The new agreement with the U.S. Department of Justice dials back some oversight provisions, but extends a mandate that the state Department of Human Services continue to fix systemic problems with West Virginia’s efforts to help foster kids with a wide variety of disabilities.
“The West Virginia Department of Human Services (DoHS) continues to partner with the Department of Justice as DoHS’s system improves,” said spokeswoman Whitney Wetzel in an emailed statement.
The agreement stems from an investigation that concluded West Virginia was violating the rights of children under the Americans with Disabilities Act by unnecessarily sending them to group homes and residential treatment centers.
“The State has needlessly segregated thousands of children far from family and other people important in their lives,” wrote DOJ investigators in their 2015 findings letter. “With adequate services, the State could successfully treat these children in their homes and communities.”
In 2019, the DOJ and West Virginia reached an agreement to address the findings, by working to prevent kids with serious mental health conditions from unnecessarily entering treatment facilities. This included ramping up a number of programs designed to make mental health treatment more accessible in communities across the state. The agreement was set to terminate on December 31, 2024, if West Virginia reached substantial compliance with the terms. The amendment signed last month extends the oversight but does not set a new end date.
Many, but not all, of the kids being sent to these kinds of homes are in the foster care system. A class action lawsuit filed on behalf of foster kids that is scheduled for a bench trial in March alleges the state’s response to the long-standing and systemic deficiencies in the foster care system — including too few foster homes, not enough community mental health support and insufficient staffing — has been “slow, indecisive and inadequate.” Because of this, kids are being harmed: unnecessarily warehoused, shuffled from place to place and suffering further abuse.
West Virginia has spent the past five years challenging the lawsuit, arguing that fixes were already in the works, and that foster care regulators had “met these challenges head-on, with transparency, determination, and innovation.” One of the state’s arguments has been that work was already ongoing with the DOJ, and that West Virginia should be given a chance to implement that agreement.
But the amendment to the agreement shows that West Virginia has not yet satisfied the requirements. And the state’s own data shows that recently, there’s been an uptick in kids in residential treatment centers.
The original agreement set a goal of reducing the number of kids in group homes and treatment facilities to 822 by the end of 2022. DoHS met that goal, and set a more ambitious one of putting no more than 712 kids in these types of homes by the end of 2024. But though the number fluctuates slightly month to month, the yearly average has instead increased since 2022, according to the monthly reports the regulators submit to the state Legislature.

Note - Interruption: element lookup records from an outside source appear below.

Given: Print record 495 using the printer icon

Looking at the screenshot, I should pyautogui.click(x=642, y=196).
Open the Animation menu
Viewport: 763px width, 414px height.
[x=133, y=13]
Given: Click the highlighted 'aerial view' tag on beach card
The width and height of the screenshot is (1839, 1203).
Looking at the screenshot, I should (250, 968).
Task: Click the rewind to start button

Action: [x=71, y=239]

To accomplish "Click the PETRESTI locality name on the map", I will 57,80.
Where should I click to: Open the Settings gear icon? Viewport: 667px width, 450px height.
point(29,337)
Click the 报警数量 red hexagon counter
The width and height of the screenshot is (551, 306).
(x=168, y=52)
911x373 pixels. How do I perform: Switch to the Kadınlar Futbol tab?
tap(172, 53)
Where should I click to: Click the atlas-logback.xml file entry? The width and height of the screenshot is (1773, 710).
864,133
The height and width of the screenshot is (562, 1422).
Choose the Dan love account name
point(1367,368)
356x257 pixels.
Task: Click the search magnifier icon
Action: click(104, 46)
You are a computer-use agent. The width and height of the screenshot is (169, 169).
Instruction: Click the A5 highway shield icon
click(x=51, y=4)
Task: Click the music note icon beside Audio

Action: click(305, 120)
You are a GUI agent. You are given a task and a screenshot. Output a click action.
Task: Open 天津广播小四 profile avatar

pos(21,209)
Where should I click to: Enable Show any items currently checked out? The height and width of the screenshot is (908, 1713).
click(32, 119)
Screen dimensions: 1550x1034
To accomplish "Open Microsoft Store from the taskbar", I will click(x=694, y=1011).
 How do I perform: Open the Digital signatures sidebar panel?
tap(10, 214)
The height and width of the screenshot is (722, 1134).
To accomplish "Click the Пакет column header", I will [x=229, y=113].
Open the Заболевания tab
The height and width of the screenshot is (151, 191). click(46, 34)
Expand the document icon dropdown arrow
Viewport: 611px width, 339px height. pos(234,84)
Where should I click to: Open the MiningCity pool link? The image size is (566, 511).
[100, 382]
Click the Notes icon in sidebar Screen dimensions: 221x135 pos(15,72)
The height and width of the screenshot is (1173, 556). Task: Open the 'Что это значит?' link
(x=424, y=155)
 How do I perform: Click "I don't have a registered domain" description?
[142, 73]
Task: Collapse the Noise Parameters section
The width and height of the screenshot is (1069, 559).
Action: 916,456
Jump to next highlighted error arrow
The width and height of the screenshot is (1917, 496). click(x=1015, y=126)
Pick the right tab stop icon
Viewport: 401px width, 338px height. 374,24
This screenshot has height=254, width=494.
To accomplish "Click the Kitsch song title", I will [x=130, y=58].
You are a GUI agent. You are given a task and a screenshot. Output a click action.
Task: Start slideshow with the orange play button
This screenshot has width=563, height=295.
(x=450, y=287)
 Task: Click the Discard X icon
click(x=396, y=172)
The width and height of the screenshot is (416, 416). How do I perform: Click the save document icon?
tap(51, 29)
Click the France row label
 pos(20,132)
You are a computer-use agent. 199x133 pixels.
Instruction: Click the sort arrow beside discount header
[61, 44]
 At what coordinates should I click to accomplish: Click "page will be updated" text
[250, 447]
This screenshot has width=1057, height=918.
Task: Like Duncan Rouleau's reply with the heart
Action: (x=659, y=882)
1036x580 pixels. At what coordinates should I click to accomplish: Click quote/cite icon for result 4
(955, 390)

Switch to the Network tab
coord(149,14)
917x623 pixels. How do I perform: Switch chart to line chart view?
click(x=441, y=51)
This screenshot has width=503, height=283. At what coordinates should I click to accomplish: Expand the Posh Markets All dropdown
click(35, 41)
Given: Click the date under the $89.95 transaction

As of last month, there were 819 kids in residential mental health treatment facilities.
The changes to the agreement remove the requirement that an independent subject matter expert assess West Virginia’s progress on a quarterly basis. Instead, it puts the onus on West Virginia to publish reports twice a year describing its efforts to satisfy the requirements and assessing its success.
That’s troubling to Marcia Lowry, a lawyer whose group, A Better Childhood, is representing foster children in the class action case.
“We are very concerned about the elimination of the subject matter expert because this is obviously a serious problem, one that’s gone on for a long time, and one about which the state has not made a substantial amount of progress,” Lowry said.
The amendment also gives the state more time to develop a data display system to measure whether children are still being unnecessarily institutionalized. The original deadline for this system was 18 months after the agreement was signed, which would have been in November 2020. It also clarifies how West Virginia should be sampling children to determine its success, and lays out a number of additional documents the DOJ is requiring the state to regularly submit.